» Work to complete:
Write out the records word for word.

» Records to process:
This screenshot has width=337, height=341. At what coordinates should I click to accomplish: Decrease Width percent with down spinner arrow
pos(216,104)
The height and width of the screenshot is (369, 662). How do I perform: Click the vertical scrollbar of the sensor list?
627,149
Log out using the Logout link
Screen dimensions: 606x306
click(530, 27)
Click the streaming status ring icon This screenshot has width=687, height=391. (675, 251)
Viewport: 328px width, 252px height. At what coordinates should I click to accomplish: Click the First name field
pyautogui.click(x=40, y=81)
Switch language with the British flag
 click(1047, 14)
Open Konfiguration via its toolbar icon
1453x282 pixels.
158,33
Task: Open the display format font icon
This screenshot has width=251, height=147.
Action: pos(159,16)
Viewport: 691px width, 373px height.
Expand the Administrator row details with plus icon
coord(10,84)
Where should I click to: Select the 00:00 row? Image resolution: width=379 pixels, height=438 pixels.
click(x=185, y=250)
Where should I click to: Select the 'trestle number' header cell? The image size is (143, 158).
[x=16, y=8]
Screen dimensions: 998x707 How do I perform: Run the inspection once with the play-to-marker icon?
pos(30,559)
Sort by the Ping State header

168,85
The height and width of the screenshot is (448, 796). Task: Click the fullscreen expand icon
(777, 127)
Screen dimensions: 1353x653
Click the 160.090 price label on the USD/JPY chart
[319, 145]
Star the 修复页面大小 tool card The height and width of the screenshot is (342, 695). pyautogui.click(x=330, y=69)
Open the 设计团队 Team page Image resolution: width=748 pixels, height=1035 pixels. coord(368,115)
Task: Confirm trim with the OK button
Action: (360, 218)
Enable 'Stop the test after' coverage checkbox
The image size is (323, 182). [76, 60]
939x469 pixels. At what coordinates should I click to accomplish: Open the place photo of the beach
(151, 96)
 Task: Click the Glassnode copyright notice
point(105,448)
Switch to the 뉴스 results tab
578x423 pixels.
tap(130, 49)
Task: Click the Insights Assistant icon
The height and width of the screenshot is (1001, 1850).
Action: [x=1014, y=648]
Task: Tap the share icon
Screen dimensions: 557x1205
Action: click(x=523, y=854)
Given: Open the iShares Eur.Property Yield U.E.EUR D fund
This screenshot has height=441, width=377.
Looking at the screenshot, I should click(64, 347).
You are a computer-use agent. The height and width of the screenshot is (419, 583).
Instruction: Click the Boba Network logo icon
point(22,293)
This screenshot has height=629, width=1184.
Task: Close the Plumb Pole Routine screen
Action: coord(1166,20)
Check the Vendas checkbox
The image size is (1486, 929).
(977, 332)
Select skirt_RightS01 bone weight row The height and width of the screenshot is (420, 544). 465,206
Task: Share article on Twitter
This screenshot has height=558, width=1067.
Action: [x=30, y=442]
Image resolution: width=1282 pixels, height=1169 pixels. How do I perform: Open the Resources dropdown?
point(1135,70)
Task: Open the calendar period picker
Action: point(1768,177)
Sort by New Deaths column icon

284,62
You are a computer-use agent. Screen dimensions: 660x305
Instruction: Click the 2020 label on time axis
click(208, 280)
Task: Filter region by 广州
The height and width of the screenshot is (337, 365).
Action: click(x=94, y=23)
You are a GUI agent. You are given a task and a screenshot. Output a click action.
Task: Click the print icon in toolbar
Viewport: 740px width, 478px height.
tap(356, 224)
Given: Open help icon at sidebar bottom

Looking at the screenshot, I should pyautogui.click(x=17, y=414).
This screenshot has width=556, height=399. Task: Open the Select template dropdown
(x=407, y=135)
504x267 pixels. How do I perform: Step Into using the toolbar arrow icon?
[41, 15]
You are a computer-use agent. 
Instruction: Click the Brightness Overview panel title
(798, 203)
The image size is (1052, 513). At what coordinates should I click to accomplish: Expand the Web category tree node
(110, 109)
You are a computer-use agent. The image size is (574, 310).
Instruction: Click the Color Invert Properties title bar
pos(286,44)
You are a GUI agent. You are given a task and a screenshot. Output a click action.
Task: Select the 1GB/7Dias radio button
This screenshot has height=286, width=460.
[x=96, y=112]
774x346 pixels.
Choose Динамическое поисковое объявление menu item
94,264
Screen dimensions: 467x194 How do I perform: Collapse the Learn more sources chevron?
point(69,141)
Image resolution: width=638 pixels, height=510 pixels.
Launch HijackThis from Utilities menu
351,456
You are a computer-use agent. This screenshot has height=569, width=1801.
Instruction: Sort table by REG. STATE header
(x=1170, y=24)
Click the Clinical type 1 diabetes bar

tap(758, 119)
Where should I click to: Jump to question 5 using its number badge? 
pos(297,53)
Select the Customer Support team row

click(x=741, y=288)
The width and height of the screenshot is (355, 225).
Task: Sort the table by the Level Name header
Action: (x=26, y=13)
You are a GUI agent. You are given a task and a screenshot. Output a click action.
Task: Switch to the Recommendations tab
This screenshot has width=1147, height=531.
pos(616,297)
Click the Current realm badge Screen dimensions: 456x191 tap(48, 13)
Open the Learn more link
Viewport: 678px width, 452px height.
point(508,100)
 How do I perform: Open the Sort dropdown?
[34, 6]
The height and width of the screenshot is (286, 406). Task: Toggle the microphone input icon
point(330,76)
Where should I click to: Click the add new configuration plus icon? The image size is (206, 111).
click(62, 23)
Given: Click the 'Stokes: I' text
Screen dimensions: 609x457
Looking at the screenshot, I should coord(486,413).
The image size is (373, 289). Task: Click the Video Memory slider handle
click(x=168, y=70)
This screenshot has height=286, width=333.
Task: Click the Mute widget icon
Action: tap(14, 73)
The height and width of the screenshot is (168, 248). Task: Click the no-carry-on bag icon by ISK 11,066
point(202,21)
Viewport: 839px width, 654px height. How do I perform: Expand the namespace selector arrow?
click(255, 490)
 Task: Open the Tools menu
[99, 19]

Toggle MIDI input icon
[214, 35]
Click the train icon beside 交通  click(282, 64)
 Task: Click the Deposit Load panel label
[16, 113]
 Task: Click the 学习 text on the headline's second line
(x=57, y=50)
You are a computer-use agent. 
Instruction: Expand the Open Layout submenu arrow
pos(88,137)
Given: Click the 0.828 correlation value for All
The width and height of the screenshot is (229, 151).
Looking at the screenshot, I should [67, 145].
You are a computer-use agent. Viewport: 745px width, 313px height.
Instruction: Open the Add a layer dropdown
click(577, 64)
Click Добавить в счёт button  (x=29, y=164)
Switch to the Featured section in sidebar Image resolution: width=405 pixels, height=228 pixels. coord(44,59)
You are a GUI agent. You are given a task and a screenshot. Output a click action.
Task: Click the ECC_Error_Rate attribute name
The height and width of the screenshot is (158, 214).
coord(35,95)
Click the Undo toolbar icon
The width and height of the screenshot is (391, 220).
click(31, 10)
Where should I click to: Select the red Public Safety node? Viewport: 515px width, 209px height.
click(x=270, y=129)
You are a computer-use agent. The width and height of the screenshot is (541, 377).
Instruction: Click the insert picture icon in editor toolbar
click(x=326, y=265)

» Task result:
This screenshot has width=337, height=341. At what coordinates should I click to accomplish: Decrease Width percent with down spinner arrow
pos(216,104)
The height and width of the screenshot is (369, 662). How do I perform: Click the vertical scrollbar of the sensor list?
627,149
Log out using the Logout link
Screen dimensions: 606x306
click(530, 27)
Click the streaming status ring icon This screenshot has width=687, height=391. (675, 251)
Viewport: 328px width, 252px height. At what coordinates should I click to accomplish: Click the First name field
pyautogui.click(x=40, y=81)
Switch language with the British flag
 click(1047, 14)
Open Konfiguration via its toolbar icon
1453x282 pixels.
158,33
Task: Open the display format font icon
This screenshot has width=251, height=147.
Action: pos(159,16)
Viewport: 691px width, 373px height.
Expand the Administrator row details with plus icon
coord(10,84)
Where should I click to: Select the 00:00 row? Image resolution: width=379 pixels, height=438 pixels.
click(x=185, y=250)
Where should I click to: Select the 'trestle number' header cell? The image size is (143, 158).
[x=16, y=8]
Screen dimensions: 998x707 How do I perform: Run the inspection once with the play-to-marker icon?
pos(30,559)
Sort by the Ping State header

168,85
The height and width of the screenshot is (448, 796). Task: Click the fullscreen expand icon
(777, 127)
Screen dimensions: 1353x653
Click the 160.090 price label on the USD/JPY chart
[319, 145]
Star the 修复页面大小 tool card The height and width of the screenshot is (342, 695). pyautogui.click(x=330, y=69)
Open the 设计团队 Team page Image resolution: width=748 pixels, height=1035 pixels. coord(368,115)
Task: Confirm trim with the OK button
Action: (360, 218)
Enable 'Stop the test after' coverage checkbox
The image size is (323, 182). [76, 60]
939x469 pixels. At what coordinates should I click to accomplish: Open the place photo of the beach
(151, 96)
 Task: Click the Glassnode copyright notice
point(105,448)
Switch to the 뉴스 results tab
578x423 pixels.
tap(130, 49)
Task: Click the Insights Assistant icon
The height and width of the screenshot is (1001, 1850).
Action: [x=1014, y=648]
Task: Tap the share icon
Screen dimensions: 557x1205
Action: click(x=523, y=854)
Given: Open the iShares Eur.Property Yield U.E.EUR D fund
This screenshot has height=441, width=377.
Looking at the screenshot, I should click(64, 347).
You are a computer-use agent. The height and width of the screenshot is (419, 583).
Instruction: Click the Boba Network logo icon
point(22,293)
This screenshot has height=629, width=1184.
Task: Close the Plumb Pole Routine screen
Action: coord(1166,20)
Check the Vendas checkbox
The image size is (1486, 929).
(977, 332)
Select skirt_RightS01 bone weight row The height and width of the screenshot is (420, 544). 465,206
Task: Share article on Twitter
This screenshot has height=558, width=1067.
Action: [x=30, y=442]
Image resolution: width=1282 pixels, height=1169 pixels. How do I perform: Open the Resources dropdown?
point(1135,70)
Task: Open the calendar period picker
Action: point(1768,177)
Sort by New Deaths column icon

284,62
You are a computer-use agent. Screen dimensions: 660x305
Instruction: Click the 2020 label on time axis
click(208, 280)
Task: Filter region by 广州
The height and width of the screenshot is (337, 365).
Action: click(x=94, y=23)
You are a GUI agent. You are given a task and a screenshot. Output a click action.
Task: Click the print icon in toolbar
Viewport: 740px width, 478px height.
tap(356, 224)
Given: Open help icon at sidebar bottom

Looking at the screenshot, I should pyautogui.click(x=17, y=414).
This screenshot has width=556, height=399. Task: Open the Select template dropdown
(x=407, y=135)
504x267 pixels. How do I perform: Step Into using the toolbar arrow icon?
[41, 15]
You are a computer-use agent. 
Instruction: Click the Brightness Overview panel title
(798, 203)
The image size is (1052, 513). At what coordinates should I click to accomplish: Expand the Web category tree node
(110, 109)
You are a computer-use agent. The image size is (574, 310).
Instruction: Click the Color Invert Properties title bar
pos(286,44)
You are a GUI agent. You are given a task and a screenshot. Output a click action.
Task: Select the 1GB/7Dias radio button
This screenshot has height=286, width=460.
[x=96, y=112]
774x346 pixels.
Choose Динамическое поисковое объявление menu item
94,264
Screen dimensions: 467x194 How do I perform: Collapse the Learn more sources chevron?
point(69,141)
Image resolution: width=638 pixels, height=510 pixels.
Launch HijackThis from Utilities menu
351,456
You are a computer-use agent. This screenshot has height=569, width=1801.
Instruction: Sort table by REG. STATE header
(x=1170, y=24)
Click the Clinical type 1 diabetes bar

tap(758, 119)
Where should I click to: Jump to question 5 using its number badge? 
pos(297,53)
Select the Customer Support team row

click(x=741, y=288)
The width and height of the screenshot is (355, 225).
Task: Sort the table by the Level Name header
Action: (x=26, y=13)
You are a GUI agent. You are given a task and a screenshot. Output a click action.
Task: Switch to the Recommendations tab
This screenshot has width=1147, height=531.
pos(616,297)
Click the Current realm badge Screen dimensions: 456x191 tap(48, 13)
Open the Learn more link
Viewport: 678px width, 452px height.
point(508,100)
 How do I perform: Open the Sort dropdown?
[34, 6]
The height and width of the screenshot is (286, 406). Task: Toggle the microphone input icon
point(330,76)
Where should I click to: Click the add new configuration plus icon? The image size is (206, 111).
click(62, 23)
Given: Click the 'Stokes: I' text
Screen dimensions: 609x457
Looking at the screenshot, I should coord(486,413).
The image size is (373, 289). Task: Click the Video Memory slider handle
click(x=168, y=70)
This screenshot has height=286, width=333.
Task: Click the Mute widget icon
Action: tap(14, 73)
The height and width of the screenshot is (168, 248). Task: Click the no-carry-on bag icon by ISK 11,066
point(202,21)
Viewport: 839px width, 654px height. How do I perform: Expand the namespace selector arrow?
click(255, 490)
 Task: Open the Tools menu
[99, 19]

Toggle MIDI input icon
[214, 35]
Click the train icon beside 交通  click(282, 64)
 Task: Click the Deposit Load panel label
[16, 113]
 Task: Click the 学习 text on the headline's second line
(x=57, y=50)
You are a computer-use agent. 
Instruction: Expand the Open Layout submenu arrow
pos(88,137)
Given: Click the 0.828 correlation value for All
The width and height of the screenshot is (229, 151).
Looking at the screenshot, I should [67, 145].
You are a computer-use agent. Viewport: 745px width, 313px height.
Instruction: Open the Add a layer dropdown
click(577, 64)
Click Добавить в счёт button  (x=29, y=164)
Switch to the Featured section in sidebar Image resolution: width=405 pixels, height=228 pixels. coord(44,59)
You are a GUI agent. You are given a task and a screenshot. Output a click action.
Task: Click the ECC_Error_Rate attribute name
The height and width of the screenshot is (158, 214).
coord(35,95)
Click the Undo toolbar icon
The width and height of the screenshot is (391, 220).
click(31, 10)
Where should I click to: Select the red Public Safety node? Viewport: 515px width, 209px height.
click(x=270, y=129)
You are a computer-use agent. The width and height of the screenshot is (541, 377).
Instruction: Click the insert picture icon in editor toolbar
click(x=326, y=265)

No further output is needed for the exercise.